■ **Assignment**: From the records below, return every line containing the word "computer".

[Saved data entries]
• • • •
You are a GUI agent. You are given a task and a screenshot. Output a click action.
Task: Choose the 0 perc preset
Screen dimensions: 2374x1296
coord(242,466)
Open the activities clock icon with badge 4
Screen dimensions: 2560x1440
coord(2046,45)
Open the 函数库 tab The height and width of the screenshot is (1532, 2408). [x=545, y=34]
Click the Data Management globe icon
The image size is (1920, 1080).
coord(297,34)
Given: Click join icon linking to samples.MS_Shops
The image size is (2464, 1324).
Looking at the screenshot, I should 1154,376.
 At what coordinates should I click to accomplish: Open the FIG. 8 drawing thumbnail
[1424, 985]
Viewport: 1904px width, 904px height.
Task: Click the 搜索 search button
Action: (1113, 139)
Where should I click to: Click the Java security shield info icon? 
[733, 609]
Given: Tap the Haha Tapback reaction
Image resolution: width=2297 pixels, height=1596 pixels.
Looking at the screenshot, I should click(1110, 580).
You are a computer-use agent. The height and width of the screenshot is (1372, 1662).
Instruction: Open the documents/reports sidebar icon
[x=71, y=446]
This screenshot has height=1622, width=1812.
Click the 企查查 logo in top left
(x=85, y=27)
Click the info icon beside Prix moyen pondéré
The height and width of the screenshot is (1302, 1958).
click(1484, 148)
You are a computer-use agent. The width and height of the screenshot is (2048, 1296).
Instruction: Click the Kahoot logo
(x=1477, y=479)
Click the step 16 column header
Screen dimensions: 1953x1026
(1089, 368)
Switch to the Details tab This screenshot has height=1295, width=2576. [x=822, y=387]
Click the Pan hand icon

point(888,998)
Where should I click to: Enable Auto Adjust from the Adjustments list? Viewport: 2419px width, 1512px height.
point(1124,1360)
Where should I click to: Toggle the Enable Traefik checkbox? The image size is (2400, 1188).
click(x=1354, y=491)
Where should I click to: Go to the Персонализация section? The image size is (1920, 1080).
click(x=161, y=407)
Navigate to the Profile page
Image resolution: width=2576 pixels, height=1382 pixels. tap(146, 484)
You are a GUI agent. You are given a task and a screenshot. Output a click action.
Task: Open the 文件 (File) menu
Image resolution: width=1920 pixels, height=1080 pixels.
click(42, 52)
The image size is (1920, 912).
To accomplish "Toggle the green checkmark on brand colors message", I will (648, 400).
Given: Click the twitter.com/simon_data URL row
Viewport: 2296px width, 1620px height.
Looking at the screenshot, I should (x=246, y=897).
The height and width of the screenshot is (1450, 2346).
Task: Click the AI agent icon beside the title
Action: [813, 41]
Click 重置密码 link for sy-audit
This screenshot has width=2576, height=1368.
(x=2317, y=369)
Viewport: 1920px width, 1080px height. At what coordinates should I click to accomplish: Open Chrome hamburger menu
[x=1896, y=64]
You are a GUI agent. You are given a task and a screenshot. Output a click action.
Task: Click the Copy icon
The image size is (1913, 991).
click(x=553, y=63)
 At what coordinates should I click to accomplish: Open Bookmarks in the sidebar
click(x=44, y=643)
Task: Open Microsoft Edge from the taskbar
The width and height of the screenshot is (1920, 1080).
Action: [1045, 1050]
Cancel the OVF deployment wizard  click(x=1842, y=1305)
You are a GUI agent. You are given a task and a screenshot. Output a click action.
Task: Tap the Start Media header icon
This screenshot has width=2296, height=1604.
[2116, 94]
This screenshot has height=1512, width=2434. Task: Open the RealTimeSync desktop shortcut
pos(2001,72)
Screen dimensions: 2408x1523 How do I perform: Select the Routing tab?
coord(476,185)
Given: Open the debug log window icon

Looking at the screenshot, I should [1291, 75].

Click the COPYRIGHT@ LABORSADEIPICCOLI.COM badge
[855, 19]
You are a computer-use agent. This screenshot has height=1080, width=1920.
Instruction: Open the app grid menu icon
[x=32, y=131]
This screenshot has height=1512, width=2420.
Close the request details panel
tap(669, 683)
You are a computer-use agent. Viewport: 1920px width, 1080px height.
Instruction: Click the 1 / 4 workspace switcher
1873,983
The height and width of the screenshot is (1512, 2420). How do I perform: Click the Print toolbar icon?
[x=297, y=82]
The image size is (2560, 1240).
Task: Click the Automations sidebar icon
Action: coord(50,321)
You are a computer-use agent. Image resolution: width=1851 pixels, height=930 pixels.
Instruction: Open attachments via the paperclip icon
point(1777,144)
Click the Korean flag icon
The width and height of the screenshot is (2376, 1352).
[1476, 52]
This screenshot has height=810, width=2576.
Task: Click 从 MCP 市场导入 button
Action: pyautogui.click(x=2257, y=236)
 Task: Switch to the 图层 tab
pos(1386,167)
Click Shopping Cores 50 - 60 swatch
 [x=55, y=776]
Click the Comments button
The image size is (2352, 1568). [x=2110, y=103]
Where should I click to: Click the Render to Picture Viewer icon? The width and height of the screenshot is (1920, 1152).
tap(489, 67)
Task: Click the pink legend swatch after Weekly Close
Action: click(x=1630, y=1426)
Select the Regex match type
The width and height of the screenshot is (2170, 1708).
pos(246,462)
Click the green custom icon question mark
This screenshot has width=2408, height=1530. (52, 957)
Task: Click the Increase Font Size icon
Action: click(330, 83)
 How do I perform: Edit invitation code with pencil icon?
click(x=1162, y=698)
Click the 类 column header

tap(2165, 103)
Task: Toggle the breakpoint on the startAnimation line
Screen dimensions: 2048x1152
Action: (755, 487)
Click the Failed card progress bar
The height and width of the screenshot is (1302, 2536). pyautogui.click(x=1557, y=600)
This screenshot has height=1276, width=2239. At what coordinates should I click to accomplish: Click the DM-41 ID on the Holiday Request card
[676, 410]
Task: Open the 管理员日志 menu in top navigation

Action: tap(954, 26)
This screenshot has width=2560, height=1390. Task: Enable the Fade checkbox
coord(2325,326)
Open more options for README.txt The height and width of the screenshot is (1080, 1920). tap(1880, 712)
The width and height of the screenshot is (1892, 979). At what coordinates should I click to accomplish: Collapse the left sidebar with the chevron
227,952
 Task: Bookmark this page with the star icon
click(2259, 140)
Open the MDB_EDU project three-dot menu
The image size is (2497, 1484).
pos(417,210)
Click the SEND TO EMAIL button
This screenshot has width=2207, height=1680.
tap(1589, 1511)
• • • •
■ **Exercise solution**:
You are a computer-use agent. The height and width of the screenshot is (1372, 1662).
You are a computer-use agent. The width and height of the screenshot is (2048, 1296).
You are a computer-use agent. This screenshot has height=1080, width=1920.
You are a computer-use agent. Viewport: 1920px width, 1080px height.
You are a computer-use agent. Image resolution: width=1851 pixels, height=930 pixels.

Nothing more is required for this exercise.